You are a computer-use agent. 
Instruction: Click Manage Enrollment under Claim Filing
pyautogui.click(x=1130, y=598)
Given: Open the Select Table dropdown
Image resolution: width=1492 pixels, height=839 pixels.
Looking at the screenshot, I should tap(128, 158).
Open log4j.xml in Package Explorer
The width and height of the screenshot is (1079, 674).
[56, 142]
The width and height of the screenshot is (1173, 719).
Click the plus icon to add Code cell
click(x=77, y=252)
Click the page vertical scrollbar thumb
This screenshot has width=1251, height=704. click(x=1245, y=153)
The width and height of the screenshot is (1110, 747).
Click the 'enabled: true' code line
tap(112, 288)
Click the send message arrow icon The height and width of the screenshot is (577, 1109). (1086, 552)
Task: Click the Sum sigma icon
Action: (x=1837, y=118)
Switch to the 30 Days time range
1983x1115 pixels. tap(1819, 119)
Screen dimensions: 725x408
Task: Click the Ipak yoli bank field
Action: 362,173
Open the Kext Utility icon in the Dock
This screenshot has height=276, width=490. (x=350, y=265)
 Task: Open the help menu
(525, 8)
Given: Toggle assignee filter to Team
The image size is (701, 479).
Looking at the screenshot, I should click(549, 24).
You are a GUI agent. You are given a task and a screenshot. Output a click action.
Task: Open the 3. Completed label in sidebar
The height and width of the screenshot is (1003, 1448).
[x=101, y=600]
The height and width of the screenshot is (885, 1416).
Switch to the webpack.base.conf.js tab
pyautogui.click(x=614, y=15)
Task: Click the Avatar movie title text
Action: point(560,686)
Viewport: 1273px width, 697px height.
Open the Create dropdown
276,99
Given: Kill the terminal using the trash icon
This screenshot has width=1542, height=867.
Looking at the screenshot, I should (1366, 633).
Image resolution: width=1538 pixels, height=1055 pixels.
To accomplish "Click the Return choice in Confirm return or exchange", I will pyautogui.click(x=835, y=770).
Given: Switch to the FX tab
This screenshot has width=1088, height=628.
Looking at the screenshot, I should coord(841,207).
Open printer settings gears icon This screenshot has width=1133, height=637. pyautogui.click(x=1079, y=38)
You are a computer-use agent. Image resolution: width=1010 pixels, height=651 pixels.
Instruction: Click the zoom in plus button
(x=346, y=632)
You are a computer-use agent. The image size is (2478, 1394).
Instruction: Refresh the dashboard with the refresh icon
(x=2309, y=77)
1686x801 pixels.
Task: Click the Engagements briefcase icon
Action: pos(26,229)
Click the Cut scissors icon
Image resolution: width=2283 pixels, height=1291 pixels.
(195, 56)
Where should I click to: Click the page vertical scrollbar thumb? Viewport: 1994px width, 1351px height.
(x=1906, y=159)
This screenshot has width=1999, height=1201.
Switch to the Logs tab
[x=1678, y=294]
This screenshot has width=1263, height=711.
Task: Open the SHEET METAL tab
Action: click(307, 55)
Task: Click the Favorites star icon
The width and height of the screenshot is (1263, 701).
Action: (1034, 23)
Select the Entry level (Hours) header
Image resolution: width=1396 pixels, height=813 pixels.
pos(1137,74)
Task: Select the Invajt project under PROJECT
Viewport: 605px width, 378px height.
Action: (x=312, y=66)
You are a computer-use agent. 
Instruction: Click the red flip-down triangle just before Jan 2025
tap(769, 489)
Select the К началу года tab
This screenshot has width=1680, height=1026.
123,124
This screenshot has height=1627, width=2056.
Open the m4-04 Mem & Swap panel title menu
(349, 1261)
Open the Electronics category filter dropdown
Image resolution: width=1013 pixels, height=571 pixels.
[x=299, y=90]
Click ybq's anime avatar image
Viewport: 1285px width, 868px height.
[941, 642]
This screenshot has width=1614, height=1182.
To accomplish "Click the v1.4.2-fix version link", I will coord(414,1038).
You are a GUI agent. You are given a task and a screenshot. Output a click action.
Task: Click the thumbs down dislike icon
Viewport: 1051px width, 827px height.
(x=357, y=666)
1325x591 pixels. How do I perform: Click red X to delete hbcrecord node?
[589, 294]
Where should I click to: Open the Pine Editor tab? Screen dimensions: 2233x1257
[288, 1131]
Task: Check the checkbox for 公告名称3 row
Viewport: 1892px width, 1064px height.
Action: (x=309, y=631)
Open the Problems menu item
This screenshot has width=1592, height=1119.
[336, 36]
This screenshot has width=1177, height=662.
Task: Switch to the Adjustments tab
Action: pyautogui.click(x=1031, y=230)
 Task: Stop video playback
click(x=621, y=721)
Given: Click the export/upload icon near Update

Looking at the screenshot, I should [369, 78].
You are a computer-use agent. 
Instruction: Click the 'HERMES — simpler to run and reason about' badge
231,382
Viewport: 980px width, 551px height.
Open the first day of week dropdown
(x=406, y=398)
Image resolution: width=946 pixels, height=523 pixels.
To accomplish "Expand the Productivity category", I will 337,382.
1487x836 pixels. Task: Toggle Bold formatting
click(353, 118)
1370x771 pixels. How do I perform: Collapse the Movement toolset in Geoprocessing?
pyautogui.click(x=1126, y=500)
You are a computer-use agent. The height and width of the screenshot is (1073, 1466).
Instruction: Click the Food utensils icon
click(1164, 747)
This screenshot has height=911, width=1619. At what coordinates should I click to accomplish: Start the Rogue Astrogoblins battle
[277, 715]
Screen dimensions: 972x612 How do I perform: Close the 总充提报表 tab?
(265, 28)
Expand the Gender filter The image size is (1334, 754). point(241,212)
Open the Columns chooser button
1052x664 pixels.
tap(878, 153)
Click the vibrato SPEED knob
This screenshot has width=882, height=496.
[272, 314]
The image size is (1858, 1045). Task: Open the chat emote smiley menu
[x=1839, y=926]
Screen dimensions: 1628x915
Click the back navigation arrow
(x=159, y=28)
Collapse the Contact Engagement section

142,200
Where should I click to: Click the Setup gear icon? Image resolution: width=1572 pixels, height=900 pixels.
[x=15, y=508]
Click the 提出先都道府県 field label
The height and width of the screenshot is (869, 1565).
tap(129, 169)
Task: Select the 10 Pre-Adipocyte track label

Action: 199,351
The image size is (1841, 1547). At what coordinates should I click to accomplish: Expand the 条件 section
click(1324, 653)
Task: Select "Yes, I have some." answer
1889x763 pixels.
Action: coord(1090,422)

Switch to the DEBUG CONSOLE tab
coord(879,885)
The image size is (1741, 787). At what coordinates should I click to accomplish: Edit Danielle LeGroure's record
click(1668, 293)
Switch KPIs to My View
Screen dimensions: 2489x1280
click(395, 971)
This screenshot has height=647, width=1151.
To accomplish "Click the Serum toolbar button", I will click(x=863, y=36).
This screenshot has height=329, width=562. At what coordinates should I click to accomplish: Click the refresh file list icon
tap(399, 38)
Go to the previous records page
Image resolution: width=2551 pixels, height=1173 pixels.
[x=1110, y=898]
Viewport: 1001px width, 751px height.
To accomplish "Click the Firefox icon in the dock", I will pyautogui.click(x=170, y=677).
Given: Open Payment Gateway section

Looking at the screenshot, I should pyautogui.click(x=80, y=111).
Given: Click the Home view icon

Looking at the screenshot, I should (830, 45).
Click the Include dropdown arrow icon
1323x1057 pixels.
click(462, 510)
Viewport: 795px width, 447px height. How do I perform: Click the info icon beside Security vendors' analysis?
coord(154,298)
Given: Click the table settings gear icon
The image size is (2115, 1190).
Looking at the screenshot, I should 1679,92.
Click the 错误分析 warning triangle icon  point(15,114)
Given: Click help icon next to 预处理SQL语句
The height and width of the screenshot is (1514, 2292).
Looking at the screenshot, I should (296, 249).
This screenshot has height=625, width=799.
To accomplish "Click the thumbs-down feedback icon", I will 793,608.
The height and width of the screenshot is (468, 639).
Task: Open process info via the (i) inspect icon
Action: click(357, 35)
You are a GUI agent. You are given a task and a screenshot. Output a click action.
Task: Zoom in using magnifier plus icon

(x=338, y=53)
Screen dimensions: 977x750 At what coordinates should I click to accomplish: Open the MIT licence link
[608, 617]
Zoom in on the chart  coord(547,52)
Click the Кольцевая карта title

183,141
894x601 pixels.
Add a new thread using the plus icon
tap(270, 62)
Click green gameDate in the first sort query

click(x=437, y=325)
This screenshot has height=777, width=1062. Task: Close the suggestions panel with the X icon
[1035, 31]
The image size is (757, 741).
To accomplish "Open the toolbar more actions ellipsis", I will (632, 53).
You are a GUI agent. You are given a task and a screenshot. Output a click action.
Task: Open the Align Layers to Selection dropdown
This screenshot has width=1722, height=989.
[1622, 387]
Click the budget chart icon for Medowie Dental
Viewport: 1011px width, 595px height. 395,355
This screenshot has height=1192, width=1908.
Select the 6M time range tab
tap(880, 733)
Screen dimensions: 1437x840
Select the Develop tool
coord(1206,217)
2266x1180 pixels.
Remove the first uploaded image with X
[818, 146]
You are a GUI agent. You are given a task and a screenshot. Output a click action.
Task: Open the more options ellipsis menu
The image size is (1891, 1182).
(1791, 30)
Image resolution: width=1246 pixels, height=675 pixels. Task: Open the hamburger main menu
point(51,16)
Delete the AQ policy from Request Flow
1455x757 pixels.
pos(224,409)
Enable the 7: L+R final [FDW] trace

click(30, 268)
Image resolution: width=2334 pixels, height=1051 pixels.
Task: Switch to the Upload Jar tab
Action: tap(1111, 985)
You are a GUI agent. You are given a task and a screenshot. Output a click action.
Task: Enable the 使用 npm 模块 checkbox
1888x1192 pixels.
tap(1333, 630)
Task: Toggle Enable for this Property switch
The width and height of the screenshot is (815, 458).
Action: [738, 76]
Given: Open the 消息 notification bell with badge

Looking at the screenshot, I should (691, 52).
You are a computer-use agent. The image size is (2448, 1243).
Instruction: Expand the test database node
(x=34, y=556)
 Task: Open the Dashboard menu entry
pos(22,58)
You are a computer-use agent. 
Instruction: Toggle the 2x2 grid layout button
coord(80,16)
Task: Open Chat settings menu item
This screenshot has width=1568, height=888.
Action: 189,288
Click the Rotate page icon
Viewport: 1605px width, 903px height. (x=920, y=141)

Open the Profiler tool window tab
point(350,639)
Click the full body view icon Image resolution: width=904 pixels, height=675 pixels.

☆ ☆ ☆

### ACTION ITEM
A single number is the whole answer: report how many lines in the data above include the word "more".

### RESPONSE TO THE EXERCISE
2